# PyTorch in 75 Minutes 

**Pre Reqs:** basic Python/NumPy  
**Goal:** Leave ready to read PyTorch code, build/train simple models, and debug common issues.

**What you'll learn**
1. Tensors & vectorization (device, dtype, shapes, broadcasting)
2. Autograd: building and differentiating computation graphs
3. `nn.Module`, losses, and optimizers
4. Input pipelines with `Dataset` / `DataLoader`
5. Canonical training & evaluation loops (+ checkpoints)
6. Mini project (MNIST)
7. Performance tips: `torch.compile`, mixed precision
8. Common gotchas and debugging patterns


## 0–5 min — Framing & Setup

In [None]:

# Environment & reproducibility
import sys, math, time, random
import torch
import torch.nn as nn
import torch.nn.functional as F
from torch.utils.data import Dataset, DataLoader

print("Python:", sys.version.split()[0])
print("PyTorch:", torch.__version__)

#the following determines if we use the GPU or CPU
device = torch.device("cuda" if torch.cuda.is_available() else "cpu")
print("Device in use:", device)

#for reproducibility, set all random seeds to a fixed value
torch.manual_seed(123)
random.seed(123)


### <mark>Why Pytorch instead of Numpy?

<mark>It can use a GPU as well as a CPU<br>
It can compute gradients automatically (autograd)<br>
It has a lot of useful functions for deep learning (e.g. layers, loss fns, optimizers, etc.)<br>


## 5–15 min — Tensors & Vectorization
Key ideas: **device**, **dtype**, **shapes**, **broadcasting**, and avoiding Python loops.<br>
<mark>See broadcasting notebook for further broadcasting details.


In [None]:

# Create tensors directly on the chosen device
x = torch.arange(12, dtype=torch.float32, device=device).reshape(3, 4)
w = torch.randn(4, 2, device=device)
b = torch.zeros(2, device=device)

y = x @ w + b  # broadcast bias
print(f"shapes: x.shape={x.shape}, w.shape={w.shape}, y.shape={y.shape}, b.shape={b.shape}")
print(y[:2])


In [None]:

# Broadcasting demo
a = torch.randn(8, 1, 6, device=device)
c = torch.randn(1, 5, 6, device=device)
out = a + c  # -> [8, 5, 6]
print("Broadcasted shape:", out.shape)



**Notes**
- Prefer constructing on the right device (`device=device`) or use `.to(device)`.
- `view` vs `reshape`: `view` requires contiguous memory; `reshape` is safer and may copy.
- Use vectorized operations; avoid explicit Python loops for math on tensors.
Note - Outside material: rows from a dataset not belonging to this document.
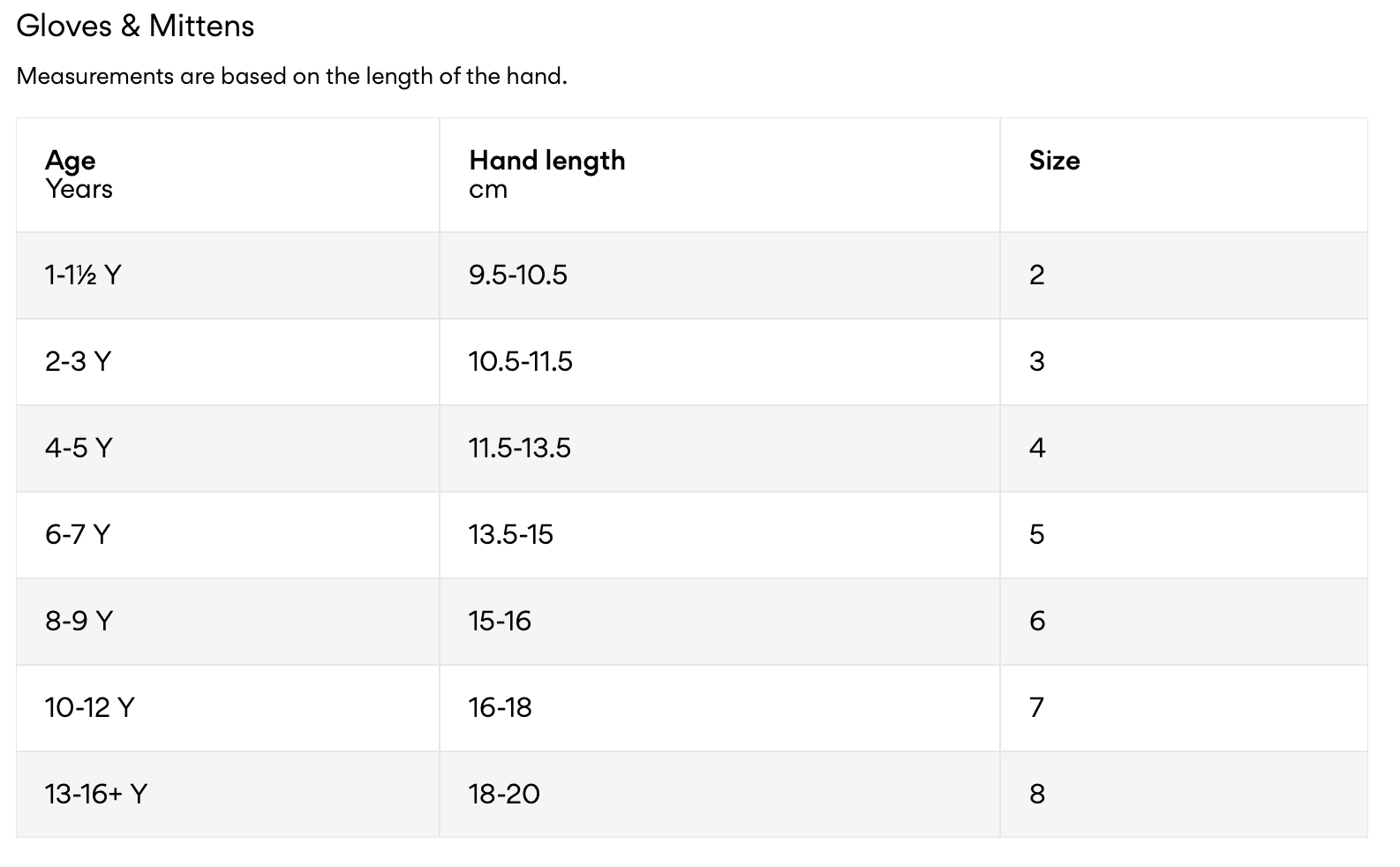Select the 1-1½ Y age cell

tap(228, 275)
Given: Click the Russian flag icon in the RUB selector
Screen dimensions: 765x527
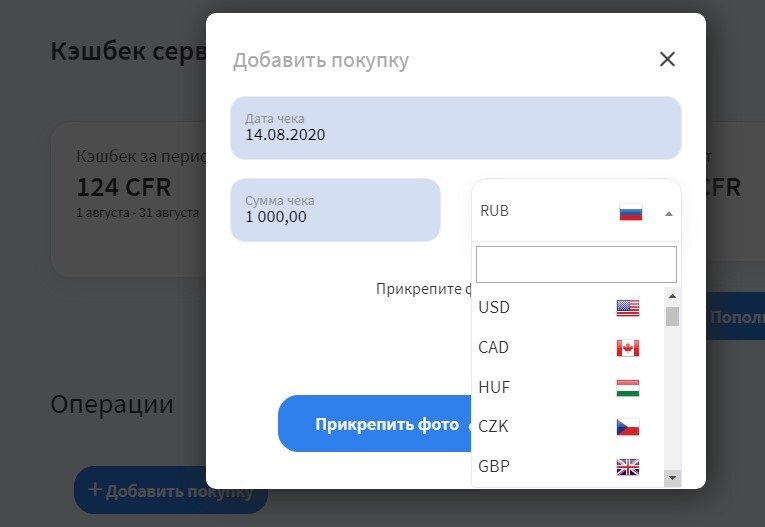Looking at the screenshot, I should 631,213.
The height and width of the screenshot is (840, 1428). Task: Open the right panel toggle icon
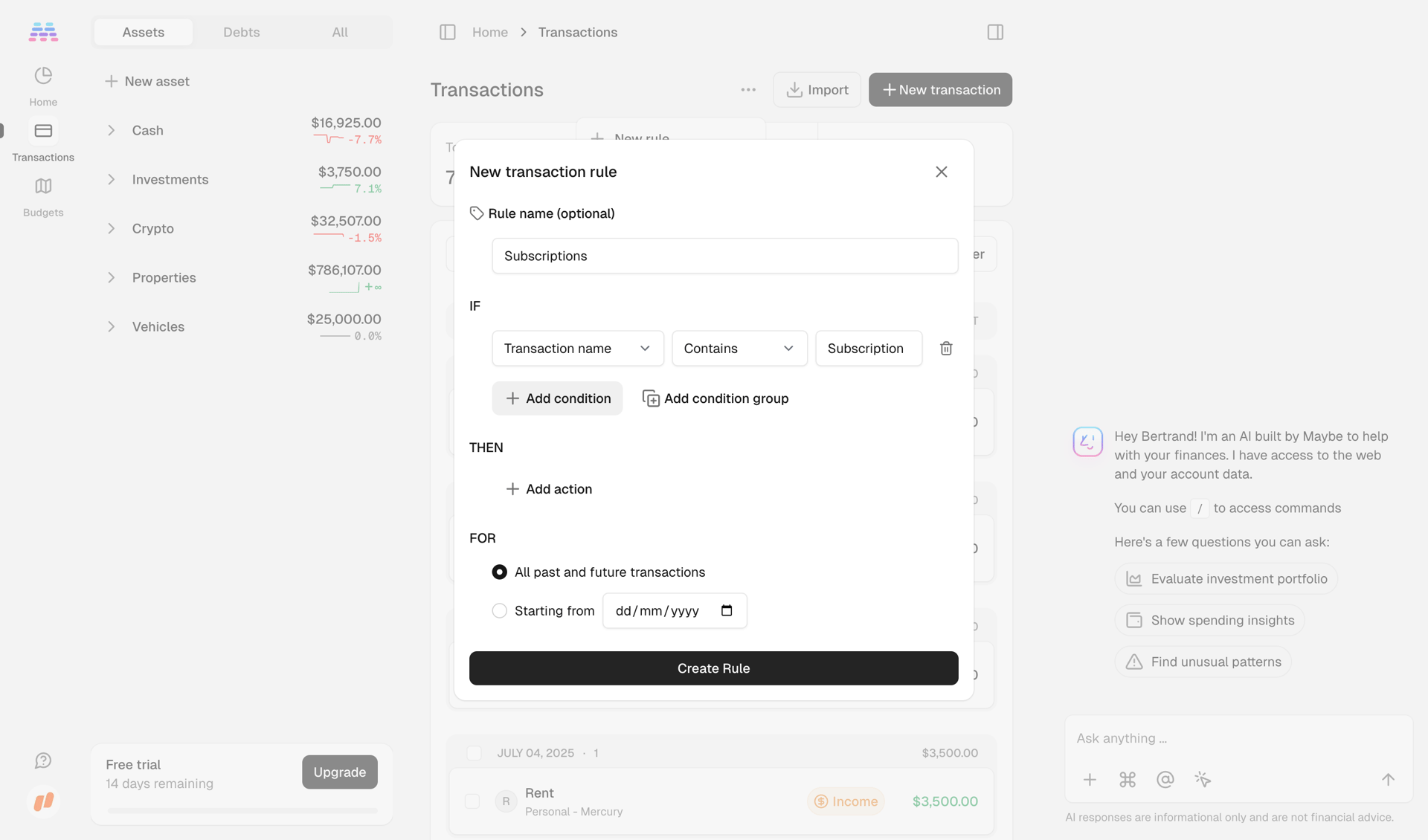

## 15–25 min — Autograd (automatic differentiation)

In [None]:
# A scalar function and its gradient
x = torch.tensor([2.0], requires_grad=True, device=device)
y = x**2 + 3*x + 1            # dy/dx = 2x + 3 = 7 when x=2
y.backward()
print("x.grad:", x.grad)
print("y.requires_grad:", y.requires_grad)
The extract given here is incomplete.